Depuis la dernière offensive israélienne à Gaza, en 2008, beaucoup de choses ont changé, avec ce résultat qu'Israël est encore plus vulnérable qu'auparavant, et que le gigantesque front commun de ses ennemis, naguère dominé par des régimes sympathiques à l'Occident, est aujourd'hui aux mains de gouvernements islamistes, ce qui procure au Hamas - lié aux Frères musulmans au pouvoir en Égypte et en Tunisie - de puissants alliés.

Les Israéliens sont encore sous le choc: pour la première fois, la semaine dernière, des roquettes lancées de Gaza ont atteint Tel-Aviv et Jérusalem.

Jusqu'à présent, les missiles du Hamas étaient de faible portée et n'atteignaient que le sud du pays. Sederot, à 3 km de Gaza, vit depuis des années sur le qui-vive, au rythme des alertes. Mais ces attaques ne touchaient pas au coeur du pays.

Les derniers tirs de roquettes ont fait peu de victimes parce qu'Israël s'est donné de puissants systèmes antimissiles pour se protéger (s'il ne s'était armé pour sa défense, il y a longtemps que le pays serait disparu de la carte), mais le simple fait que le Hamas au sud - et éventuellement, pourquoi pas, le Hezbollah au nord - disposent aujourd'hui d'armes de plus longue portée accentue la menace qui pèse perpétuellement sur Israël.
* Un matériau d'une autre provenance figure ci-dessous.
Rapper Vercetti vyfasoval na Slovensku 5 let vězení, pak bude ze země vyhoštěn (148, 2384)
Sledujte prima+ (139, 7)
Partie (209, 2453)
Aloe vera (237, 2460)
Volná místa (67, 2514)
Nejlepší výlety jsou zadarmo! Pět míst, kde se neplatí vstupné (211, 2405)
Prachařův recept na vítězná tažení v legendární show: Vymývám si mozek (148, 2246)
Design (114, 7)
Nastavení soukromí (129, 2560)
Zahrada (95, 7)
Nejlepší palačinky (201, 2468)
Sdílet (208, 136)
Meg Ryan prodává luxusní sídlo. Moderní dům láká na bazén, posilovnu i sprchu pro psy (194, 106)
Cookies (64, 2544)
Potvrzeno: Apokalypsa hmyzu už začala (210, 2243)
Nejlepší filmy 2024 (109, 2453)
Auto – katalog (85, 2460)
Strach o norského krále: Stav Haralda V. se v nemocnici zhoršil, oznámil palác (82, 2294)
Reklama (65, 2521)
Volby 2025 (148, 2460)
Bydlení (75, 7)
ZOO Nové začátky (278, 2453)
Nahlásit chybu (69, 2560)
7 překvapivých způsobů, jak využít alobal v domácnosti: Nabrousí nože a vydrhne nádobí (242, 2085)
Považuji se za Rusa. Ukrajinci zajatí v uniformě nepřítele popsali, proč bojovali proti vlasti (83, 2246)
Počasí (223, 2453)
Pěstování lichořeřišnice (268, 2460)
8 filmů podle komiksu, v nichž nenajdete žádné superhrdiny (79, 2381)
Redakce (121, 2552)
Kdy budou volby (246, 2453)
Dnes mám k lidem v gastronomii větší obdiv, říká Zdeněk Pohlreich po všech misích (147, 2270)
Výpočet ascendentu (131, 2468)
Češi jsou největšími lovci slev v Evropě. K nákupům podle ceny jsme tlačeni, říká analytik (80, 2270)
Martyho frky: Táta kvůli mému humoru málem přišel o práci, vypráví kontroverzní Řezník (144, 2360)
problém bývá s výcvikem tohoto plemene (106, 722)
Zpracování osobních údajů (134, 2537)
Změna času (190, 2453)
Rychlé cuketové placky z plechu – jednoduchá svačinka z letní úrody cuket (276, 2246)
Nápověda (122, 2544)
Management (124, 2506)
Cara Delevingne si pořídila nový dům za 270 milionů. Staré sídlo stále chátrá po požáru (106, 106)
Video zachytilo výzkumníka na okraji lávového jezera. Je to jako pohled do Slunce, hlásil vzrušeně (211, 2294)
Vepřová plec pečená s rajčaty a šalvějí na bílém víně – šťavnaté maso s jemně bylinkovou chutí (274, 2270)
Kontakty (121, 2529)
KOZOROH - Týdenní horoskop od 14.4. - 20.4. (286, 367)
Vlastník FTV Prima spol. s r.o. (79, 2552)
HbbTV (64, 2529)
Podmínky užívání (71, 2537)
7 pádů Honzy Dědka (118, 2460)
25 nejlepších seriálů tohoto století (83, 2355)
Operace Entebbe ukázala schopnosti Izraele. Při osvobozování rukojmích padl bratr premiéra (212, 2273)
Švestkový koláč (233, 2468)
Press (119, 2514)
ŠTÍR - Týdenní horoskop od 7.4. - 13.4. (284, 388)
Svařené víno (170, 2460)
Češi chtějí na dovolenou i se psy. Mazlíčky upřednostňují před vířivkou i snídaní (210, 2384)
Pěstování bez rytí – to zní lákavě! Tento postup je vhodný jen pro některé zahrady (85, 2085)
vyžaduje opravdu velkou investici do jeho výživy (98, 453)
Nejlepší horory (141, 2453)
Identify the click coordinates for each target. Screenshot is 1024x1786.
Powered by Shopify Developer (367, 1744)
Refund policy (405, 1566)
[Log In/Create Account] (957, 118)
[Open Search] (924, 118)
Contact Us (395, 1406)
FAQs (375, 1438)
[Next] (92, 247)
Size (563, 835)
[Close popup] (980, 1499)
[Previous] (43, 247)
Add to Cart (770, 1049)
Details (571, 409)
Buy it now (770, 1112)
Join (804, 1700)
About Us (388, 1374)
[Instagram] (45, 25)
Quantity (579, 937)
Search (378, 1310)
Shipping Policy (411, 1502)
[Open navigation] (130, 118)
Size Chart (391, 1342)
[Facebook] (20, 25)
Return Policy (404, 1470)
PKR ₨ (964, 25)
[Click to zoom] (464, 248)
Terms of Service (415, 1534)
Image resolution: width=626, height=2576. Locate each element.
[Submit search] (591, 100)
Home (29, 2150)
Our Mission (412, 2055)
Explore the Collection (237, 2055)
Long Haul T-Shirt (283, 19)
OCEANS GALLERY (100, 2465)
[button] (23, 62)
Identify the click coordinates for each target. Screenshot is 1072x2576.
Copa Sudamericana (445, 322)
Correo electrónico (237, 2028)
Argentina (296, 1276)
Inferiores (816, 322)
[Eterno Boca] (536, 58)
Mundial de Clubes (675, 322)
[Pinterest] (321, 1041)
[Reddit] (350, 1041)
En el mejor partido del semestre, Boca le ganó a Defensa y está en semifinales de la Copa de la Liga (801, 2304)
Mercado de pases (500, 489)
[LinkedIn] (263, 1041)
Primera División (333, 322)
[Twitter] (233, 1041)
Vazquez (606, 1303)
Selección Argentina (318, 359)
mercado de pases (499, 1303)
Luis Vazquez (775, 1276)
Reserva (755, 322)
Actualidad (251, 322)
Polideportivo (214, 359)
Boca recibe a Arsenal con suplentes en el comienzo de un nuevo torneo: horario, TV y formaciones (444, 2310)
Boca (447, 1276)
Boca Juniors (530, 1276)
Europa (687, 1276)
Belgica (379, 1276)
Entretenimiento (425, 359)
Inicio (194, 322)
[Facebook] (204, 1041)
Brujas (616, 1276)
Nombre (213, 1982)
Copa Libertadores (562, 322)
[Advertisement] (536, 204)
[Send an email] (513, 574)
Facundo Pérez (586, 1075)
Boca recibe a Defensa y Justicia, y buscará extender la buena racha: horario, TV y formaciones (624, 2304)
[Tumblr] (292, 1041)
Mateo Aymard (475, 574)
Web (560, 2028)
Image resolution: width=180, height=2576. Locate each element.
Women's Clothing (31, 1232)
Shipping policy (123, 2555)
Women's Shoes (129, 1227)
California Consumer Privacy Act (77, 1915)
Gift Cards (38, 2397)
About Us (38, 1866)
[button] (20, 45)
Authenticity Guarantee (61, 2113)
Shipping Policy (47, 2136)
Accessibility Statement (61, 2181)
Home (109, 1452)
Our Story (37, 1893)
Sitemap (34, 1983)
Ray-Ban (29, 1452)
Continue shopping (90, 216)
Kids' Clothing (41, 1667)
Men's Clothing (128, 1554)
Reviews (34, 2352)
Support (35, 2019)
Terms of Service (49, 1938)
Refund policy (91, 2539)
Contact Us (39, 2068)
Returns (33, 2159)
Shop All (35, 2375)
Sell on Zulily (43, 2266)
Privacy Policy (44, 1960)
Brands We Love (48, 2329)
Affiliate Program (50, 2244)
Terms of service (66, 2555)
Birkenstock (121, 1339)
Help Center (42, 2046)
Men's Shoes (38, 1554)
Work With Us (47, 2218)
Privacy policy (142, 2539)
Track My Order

Certes, Israël possède la capacité militaire de réduire Gaza à un champ de ruines par des bombardements massifs, mais une pareille «victoire» serait politiquement suicidaire. Israël, encore plus isolé, perdrait toute crédibilité sur le plan international.

D'où la nécessité de riposter prudemment au terrorisme du Hamas par des frappes dites «chirurgicales», en visant des cibles précises... ce qui engendre malgré tout d'effroyables dommages collatéraux puisque, on le sait, la branche armée du Hamas, de même que les autres groupes terroristes qui pullulent sur le territoire - placent leurs installations parmi la population civile.

Les nouveaux lance-roquettes de longue portée du Hamas sont vraisemblablement venus d'Iran en pièces détachées par les tunnels creusés dans le Sinaï, ou par bateau (ce qui montrerait que le blocus israélien a sa raison d'être même s'il n'est pas étanche).

D'autres armements ont transité par voie terrestre à partir de la Libye, où des groupes djihadistes ont pillé les arsenaux de Kadhafi, par le Sinaï qui est devenu une zone de non-droit échappant au contrôle de l'armée égyptienne.

En même temps, le camp islamiste s'est renforcé autour d'Israël. L'Égypte est aux mains des Frères musulmans, et son président, Mohammed Morsi, a lancé jeudi de violentes diatribes contre Israël. Mais il a heureusement choisi la voie de la médiation en vue d'un cessez-le-feu.

Si les négociations tournent court, et si la situation s'aggrave sur le terrain, le traité israélo-égyptien qui assure la paix dans la région depuis 1978 risquerait d'éclater. Pour l'instant, le maintien du traité n'est garanti que par l'aide financière américaine dont l'Égypte a besoin plus que jamais.

Pendant que le feu brûle toujours en Syrie et que l'Iran pratique avec une ferveur accrue la rhétorique de diabolisation de l'État d'Israël, la Turquie, naguère puissance modérée qui entretenait des rapports de coopération avec Israël, se pose maintenant en adversaire de l'état hébreu.

Le gouvernement Erdogan, qui a perdu l'espoir de voir son pays entrer dans l'Union européenne, vise maintenant le leadership du monde musulman, et cache de moins en moins ses couleurs islamistes.

Tout ce qui grouille et grenouille sur la scène diplomatique s'agitera cette semaine entre Jérusalem et Le Caire. On veut être optimiste, car l'alternative serait catastrophique: une guerre terrestre meurtrière entre Israël et Gaza, ou, pire encore, l'élargissement du conflit à une région déjà en proie à de multiples démons.